APTN News: A few years ago, Alexia Petiquay Chilton, a young Atikamewk mother of two, decided to go back to school and get certified as a heavy machine operator.
“My father has been an operator for years, and I’ve always had this little idea somewhere in the back of my mind,” she said in an interview.
However, she recounted that it was very financially challenging especially with young children, so she decided to reach out to the First Nations Human Resources Development Commission of Quebec.
Chilton explained that the commission provided her with the financial help she needed to complete a four-month training program and promptly secure a job in her trade. “Thanks to the wage subsidy from measure C1 Employability, I’ve been working as a heavy machinery operator for a year now, and I want to continue,” Chilton said.
Now Canada’s minister of employment wants to make life easier for Indigenous people in Quebec to learn a trade. Randy Boissonault was in the Mohawk Territory of Kahnawake promising to put $25 million towards the Commission for their project Global Strategy for Indigenous Employability.
“When First Nations, Inuit and Métis people thrive, it’s not just your communities that benefit but the entire country,” Boissonnault said at a news conference in Kahnawake, a Mohawk community south of Montreal.
According to Boisonnault, the money is intended to increase the number of Indigenous people in employment or vocational training, in both communities and urban areas.

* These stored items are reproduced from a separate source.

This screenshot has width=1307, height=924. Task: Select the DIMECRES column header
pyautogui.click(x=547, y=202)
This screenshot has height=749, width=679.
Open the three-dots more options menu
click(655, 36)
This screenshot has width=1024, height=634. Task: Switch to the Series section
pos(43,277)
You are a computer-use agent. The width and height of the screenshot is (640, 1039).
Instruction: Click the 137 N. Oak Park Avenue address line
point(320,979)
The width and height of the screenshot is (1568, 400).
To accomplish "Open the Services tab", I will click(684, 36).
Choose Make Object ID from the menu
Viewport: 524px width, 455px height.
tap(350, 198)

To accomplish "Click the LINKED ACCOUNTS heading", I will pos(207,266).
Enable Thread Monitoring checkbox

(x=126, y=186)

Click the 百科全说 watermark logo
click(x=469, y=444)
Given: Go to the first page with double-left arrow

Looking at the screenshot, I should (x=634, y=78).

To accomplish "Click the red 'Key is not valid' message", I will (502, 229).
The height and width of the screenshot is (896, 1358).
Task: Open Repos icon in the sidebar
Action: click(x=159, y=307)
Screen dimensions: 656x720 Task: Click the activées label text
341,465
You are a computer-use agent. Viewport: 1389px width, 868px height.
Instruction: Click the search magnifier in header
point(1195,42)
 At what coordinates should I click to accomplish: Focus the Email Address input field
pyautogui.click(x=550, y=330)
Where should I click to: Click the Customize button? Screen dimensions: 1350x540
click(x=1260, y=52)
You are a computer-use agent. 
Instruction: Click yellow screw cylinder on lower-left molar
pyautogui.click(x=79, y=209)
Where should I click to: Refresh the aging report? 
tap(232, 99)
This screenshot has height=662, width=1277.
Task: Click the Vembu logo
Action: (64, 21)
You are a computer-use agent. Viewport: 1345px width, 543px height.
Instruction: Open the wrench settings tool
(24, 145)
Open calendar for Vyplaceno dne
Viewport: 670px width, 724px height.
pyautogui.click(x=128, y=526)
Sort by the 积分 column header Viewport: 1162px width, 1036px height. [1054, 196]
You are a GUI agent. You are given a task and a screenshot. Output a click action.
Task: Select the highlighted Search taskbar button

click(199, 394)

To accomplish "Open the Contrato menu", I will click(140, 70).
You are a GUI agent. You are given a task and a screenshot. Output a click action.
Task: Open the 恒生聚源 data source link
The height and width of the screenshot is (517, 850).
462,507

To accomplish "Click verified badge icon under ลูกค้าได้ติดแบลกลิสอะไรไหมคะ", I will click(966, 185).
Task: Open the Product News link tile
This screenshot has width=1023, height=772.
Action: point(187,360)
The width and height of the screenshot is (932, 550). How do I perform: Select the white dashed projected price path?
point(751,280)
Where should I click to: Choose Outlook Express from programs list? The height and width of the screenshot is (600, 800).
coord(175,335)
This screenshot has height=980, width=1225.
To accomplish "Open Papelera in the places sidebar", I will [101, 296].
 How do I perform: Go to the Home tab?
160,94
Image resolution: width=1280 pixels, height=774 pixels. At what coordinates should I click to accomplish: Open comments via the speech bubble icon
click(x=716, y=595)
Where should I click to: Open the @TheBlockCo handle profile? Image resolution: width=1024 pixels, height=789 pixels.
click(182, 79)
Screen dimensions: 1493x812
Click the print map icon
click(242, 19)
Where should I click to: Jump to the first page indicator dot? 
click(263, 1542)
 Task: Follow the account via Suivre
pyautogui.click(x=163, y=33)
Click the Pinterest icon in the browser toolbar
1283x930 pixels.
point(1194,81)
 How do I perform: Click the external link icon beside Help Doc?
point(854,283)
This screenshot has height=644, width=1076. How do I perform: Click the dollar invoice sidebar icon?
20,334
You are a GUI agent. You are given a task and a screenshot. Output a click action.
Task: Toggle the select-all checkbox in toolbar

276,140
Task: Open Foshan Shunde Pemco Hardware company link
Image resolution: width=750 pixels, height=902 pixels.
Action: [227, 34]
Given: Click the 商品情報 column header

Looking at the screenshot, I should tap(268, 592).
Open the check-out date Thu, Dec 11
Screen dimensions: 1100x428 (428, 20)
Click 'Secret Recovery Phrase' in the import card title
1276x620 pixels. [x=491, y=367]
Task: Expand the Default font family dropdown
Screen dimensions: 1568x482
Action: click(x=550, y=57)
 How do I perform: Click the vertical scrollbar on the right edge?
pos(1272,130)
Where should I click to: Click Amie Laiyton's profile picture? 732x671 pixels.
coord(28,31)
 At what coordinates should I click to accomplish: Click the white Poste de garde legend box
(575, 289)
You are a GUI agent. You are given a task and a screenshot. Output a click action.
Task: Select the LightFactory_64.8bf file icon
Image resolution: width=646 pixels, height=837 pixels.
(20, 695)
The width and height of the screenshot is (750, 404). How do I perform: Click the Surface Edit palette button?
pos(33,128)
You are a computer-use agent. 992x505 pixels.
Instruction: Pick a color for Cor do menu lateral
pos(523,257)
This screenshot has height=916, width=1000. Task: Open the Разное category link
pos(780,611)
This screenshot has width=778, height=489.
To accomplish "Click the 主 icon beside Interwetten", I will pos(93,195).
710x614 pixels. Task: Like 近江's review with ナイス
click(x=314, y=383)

Richard Jalbert, the executive director of the commission called these programs “life changing.” “With the funding we can pursue many of the regular activities but more than that it gives us the means to implement changes innovate and advance our mission of training and developing Indigenous employability,” Jalbert said.
The commission is part of the Assembly of First Nations of Quebec-Labrador, and services 27 communities and four urban centres, including Montreal.
Mohawk Council of Kahnawake Grand Chief Kahsennenhawe Sky-Deer noted that, in the past, the labour force in community has been excluded from neighbouring developments. “We need to have relations with the First Nations, with the Inuit, with everybody all working together, so that we can raise this profile of where we’re all residing together and ensure that there is equal opportunity,” Sky-Deer said.
The grand chief added that it was never too late to find your passion and contribute to building your community.
“It really changed my life because it allowed me to live my dream and to be fulfilled in life,” said Chilton, who is currently working as a snow removal operator in the city of Trois Rivieres, Que., east of Montreal.